ASL Recognizer

Problem

The workflow constraint

Existing ASL recognition tools are either research-only or require expensive hardware. A lightweight, real-time system was needed that runs on consumer hardware with just a webcam, using open-source ML frameworks.

Outcome

What changed

Real-time ASL recognition for 24 static letters

Published dataset on Kaggle and Hugging Face

v1.0.0 release with live webcam inference

CPU-only inference with sub-100ms latency

Decision log

Decisions and trade-offs

MediaPipe over custom CNN for hand detection

Need reliable hand landmark extraction that works across different skin tones and lighting.

Decision: Used Google's MediaPipe Hands for pre-built, production-quality hand landmark detection, then trained a lightweight classifier on extracted landmarks.

Trade-off: Depends on MediaPipe accuracy, but dramatically reduces training data needs and computation compared to end-to-end CNN approaches.

Landmark features over raw pixel classification

Raw image classification would require massive datasets and GPU training.

Decision: Extract 21 hand landmarks (63 features) and train a simple dense network, making the model lightweight and fast for real-time inference.

Trade-off: Loses some spatial information from raw images, but enables CPU-only real-time inference with high accuracy on static poses.

Technical teardown

Constraints, architecture, and proof

Pipeline: OpenCV webcam capture → MediaPipe hand landmark detection (21 points × 3 coords) → feature normalization → TensorFlow dense classifier → real-time prediction overlay. Training pipeline: raw images → MediaPipe landmark extraction → CSV dataset → model training with validation split.
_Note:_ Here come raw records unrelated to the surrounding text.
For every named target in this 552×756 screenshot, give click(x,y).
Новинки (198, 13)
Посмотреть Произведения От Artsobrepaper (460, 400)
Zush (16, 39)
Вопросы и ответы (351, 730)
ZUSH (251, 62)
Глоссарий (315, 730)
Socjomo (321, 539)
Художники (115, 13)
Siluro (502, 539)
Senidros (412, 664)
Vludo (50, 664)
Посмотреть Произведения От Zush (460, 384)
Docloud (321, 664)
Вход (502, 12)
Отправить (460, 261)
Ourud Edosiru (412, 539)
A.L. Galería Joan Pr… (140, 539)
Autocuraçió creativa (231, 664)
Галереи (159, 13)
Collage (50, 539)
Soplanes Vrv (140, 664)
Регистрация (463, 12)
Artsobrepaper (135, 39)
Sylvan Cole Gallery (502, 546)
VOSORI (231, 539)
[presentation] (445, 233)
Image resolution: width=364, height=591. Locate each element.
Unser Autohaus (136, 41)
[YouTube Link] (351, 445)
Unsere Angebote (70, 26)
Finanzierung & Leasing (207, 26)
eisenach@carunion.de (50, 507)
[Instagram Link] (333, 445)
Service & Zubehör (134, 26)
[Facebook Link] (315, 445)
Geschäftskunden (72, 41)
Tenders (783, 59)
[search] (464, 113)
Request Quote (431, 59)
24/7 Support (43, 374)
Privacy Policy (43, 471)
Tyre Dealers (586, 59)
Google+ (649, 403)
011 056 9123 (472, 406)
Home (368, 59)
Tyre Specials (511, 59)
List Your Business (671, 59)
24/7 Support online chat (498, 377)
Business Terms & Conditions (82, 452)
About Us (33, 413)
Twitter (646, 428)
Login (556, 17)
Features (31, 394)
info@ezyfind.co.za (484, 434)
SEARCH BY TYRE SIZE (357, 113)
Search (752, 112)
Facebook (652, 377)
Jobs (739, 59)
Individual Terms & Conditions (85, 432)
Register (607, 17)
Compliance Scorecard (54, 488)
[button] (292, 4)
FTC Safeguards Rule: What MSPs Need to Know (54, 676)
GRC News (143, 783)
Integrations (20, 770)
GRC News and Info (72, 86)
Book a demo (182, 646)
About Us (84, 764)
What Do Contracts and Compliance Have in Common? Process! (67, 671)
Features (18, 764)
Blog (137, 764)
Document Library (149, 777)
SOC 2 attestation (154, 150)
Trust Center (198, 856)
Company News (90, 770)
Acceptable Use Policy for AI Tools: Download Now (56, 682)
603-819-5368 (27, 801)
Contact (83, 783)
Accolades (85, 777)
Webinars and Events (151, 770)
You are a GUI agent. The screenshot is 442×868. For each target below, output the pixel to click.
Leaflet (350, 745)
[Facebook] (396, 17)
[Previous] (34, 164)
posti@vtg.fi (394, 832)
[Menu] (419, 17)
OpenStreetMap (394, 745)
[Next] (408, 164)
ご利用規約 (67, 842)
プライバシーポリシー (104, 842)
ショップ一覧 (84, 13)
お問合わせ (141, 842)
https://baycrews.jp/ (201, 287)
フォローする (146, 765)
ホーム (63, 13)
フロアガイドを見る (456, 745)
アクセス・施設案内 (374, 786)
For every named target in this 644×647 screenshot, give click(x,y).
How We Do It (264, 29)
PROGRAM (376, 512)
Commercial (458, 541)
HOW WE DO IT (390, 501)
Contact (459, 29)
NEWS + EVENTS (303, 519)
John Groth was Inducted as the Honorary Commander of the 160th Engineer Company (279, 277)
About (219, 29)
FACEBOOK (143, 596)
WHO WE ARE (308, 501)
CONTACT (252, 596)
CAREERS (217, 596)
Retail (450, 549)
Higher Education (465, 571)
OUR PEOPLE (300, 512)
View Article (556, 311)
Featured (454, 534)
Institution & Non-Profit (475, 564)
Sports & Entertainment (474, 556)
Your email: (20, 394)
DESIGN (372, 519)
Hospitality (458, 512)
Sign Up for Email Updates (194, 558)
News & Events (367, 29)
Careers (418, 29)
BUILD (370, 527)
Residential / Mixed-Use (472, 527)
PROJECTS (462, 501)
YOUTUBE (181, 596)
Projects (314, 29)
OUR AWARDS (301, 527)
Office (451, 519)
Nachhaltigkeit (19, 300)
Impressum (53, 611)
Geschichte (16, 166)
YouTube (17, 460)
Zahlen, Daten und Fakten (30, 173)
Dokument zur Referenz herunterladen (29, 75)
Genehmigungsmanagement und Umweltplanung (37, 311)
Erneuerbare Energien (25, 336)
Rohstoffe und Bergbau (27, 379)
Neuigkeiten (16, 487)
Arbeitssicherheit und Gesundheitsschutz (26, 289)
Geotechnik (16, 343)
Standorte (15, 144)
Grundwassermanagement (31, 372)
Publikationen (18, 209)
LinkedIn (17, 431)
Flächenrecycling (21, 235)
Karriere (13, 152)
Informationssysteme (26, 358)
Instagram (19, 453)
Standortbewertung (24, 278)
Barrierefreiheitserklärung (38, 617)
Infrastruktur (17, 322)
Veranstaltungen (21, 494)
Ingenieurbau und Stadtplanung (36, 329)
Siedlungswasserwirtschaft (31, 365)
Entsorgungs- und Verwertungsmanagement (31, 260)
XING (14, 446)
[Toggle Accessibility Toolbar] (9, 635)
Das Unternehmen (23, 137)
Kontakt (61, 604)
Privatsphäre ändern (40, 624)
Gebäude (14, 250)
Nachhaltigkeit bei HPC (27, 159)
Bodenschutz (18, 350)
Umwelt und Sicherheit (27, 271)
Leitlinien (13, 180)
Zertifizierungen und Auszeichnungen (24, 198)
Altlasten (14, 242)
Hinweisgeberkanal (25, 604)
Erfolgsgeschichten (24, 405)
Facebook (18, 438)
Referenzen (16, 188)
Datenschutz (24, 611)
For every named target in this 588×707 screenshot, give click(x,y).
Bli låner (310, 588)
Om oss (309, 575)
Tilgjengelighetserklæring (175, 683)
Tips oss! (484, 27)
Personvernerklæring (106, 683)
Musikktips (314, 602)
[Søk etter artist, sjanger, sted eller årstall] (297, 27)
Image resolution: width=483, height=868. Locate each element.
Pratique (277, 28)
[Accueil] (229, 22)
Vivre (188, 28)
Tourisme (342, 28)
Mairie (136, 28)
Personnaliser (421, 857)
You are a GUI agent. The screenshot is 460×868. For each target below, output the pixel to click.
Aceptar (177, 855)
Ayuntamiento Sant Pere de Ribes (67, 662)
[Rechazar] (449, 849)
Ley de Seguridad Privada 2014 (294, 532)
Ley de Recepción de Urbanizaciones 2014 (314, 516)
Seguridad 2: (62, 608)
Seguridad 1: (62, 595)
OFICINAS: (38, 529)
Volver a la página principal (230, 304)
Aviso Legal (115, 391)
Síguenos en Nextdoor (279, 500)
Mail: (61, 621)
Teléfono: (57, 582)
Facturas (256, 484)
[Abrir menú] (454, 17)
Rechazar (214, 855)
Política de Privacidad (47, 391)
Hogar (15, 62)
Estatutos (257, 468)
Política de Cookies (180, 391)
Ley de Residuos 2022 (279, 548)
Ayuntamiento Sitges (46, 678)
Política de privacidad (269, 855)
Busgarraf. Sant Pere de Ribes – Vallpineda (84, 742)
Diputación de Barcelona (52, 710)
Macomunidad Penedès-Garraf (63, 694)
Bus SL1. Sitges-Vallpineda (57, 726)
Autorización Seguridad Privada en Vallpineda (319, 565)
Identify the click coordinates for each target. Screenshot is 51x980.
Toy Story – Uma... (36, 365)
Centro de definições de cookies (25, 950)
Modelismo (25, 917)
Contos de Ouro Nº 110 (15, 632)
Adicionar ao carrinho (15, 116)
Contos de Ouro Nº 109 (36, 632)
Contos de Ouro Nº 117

Must run in real-time on consumer hardware with just a webcam

MediaPipe hand landmark extraction must be fast enough for live inference

Model must handle varying lighting conditions and hand positions

J and Z are motion-based letters — excluded from static classifier scope

Reliability

Deployment, security, and maintenance

Adjustable confidence threshold (via +/- keys) to tune precision vs recall. Published datasets on Kaggle and Hugging Face for reproducibility.

What I would improve next

Add temporal model for motion-based J and Z letters

Implement phrase-level recognition with word assembly

Add two-hand gesture support

Build web-based demo with TensorFlow.js